General Motors  vs.  Marcopolo SA

 Performance 
       Timeline  
General Motors 

Risk-Adjusted Performance

18 of 100

 
Weak
 
Strong
Solid
Compared to the overall equity markets, risk-adjusted returns on investments in General Motors are ranked lower than 18 (%) of all global equities and portfolios over the last 90 days. Despite somewhat uncertain basic indicators, General Motors sustained solid returns over the last few months and may actually be approaching a breakup point.
Marcopolo SA 

Risk-Adjusted Performance

0 of 100

 
Weak
 
Strong
Very Weak
Over the last 90 days Marcopolo SA has generated negative risk-adjusted returns adding no value to investors with long positions. In spite of comparatively stable basic indicators, Marcopolo is not utilizing all of its potentials. The newest stock price uproar, may contribute to short-horizon losses for the private investors.

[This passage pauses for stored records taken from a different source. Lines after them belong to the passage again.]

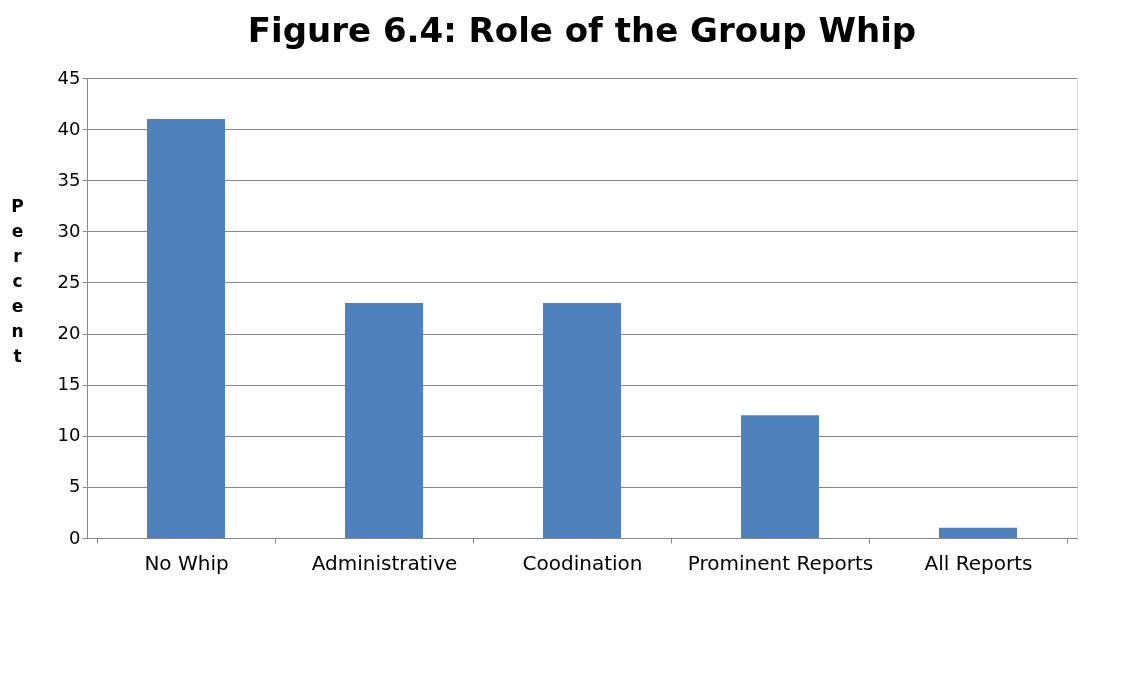 Image resolution: width=1147 pixels, height=675 pixels. I want to click on chart-title: Figure 6.4: Role of the Group Whip, so click(582, 30).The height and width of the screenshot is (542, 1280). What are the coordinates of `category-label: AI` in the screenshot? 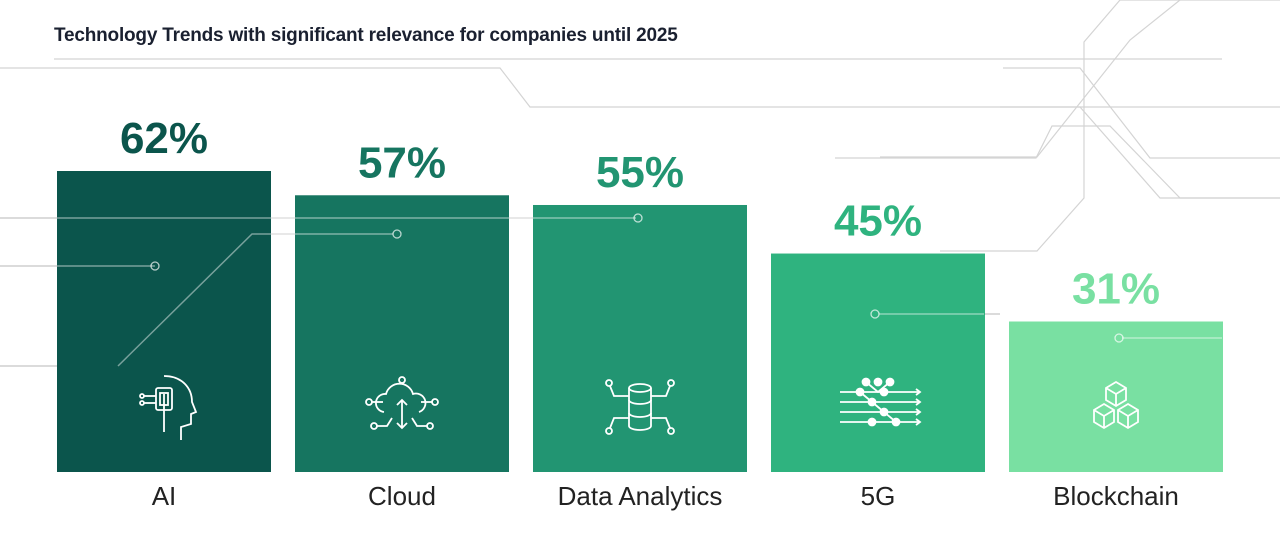 It's located at (164, 496).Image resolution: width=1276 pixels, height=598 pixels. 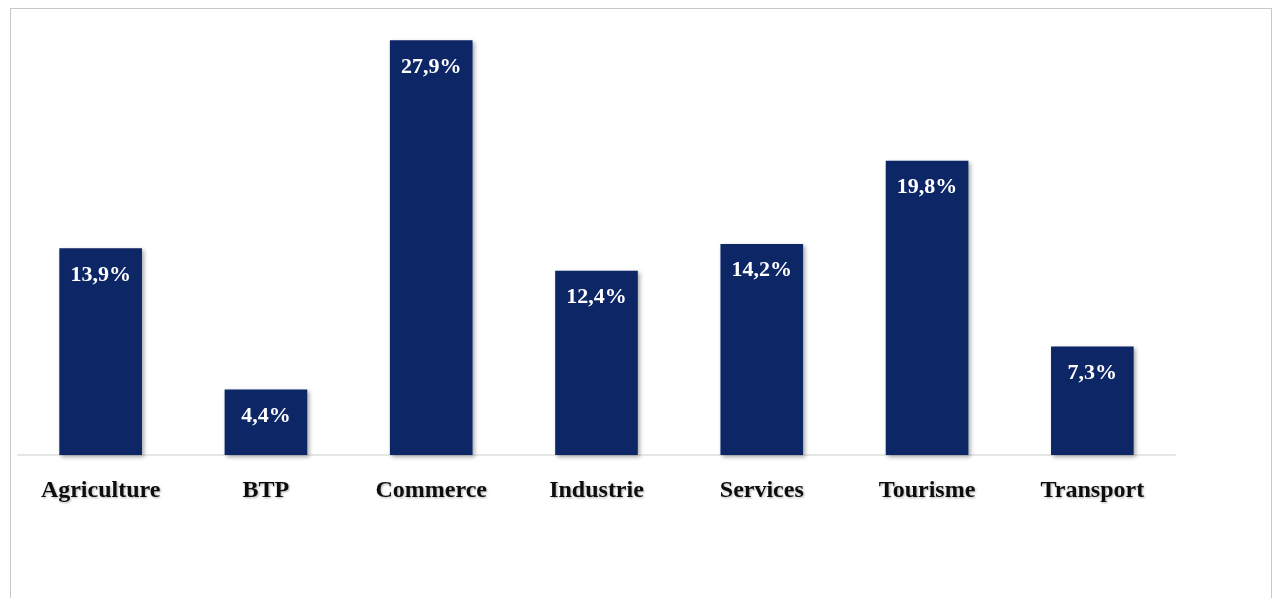 I want to click on data-label: 12,4%, so click(x=596, y=296). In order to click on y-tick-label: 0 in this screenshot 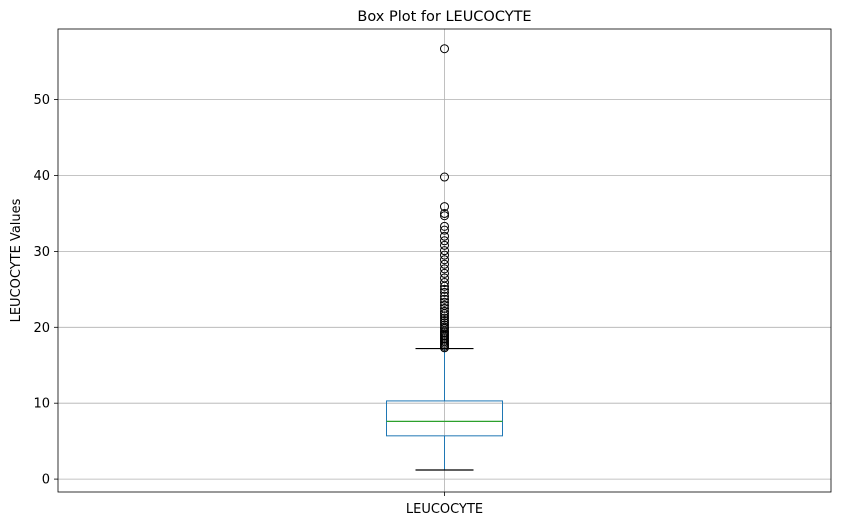, I will do `click(46, 480)`. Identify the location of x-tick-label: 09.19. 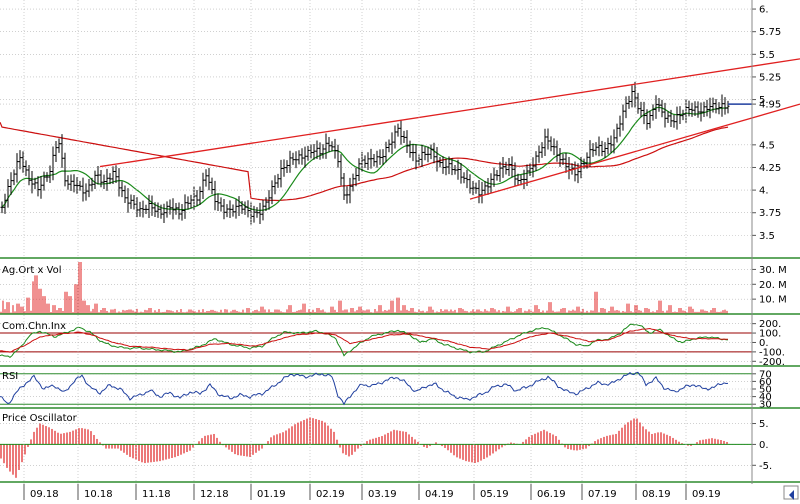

General Motors and Marcopolo Volatility Contrast

   Predicted Return Density   
       Returns  

Pair Trading with General Motors and Marcopolo

The main advantage of trading using opposite General Motors and Marcopolo positions is that it hedges away some unsystematic risk. Because of two separate transactions, even if General Motors position performs unexpectedly, Marcopolo can make up some of the losses. Pair trading also minimizes risk from directional movements in the market. For example, if an entire industry or sector drops because of unexpected headlines, the short position in Marcopolo will offset losses from the drop in Marcopolo's long position.
The idea behind General Motors and Marcopolo SA pairs trading is to make the combined position market-neutral, meaning the overall market's direction will not affect its win or loss (or potential downside or upside). This can be achieved by designing a pairs trade with two highly correlated stocks or equities that operate in a similar space or sector, making it possible to obtain profits through simple and relatively low-risk investment.
Check out your portfolio center.
Note that this page's information should be used as a complementary analysis to find the right mix of equity instruments to add to your existing portfolios or create a brand new portfolio. You can also try the Equity Forecasting module to use basic forecasting models to generate price predictions and determine price momentum.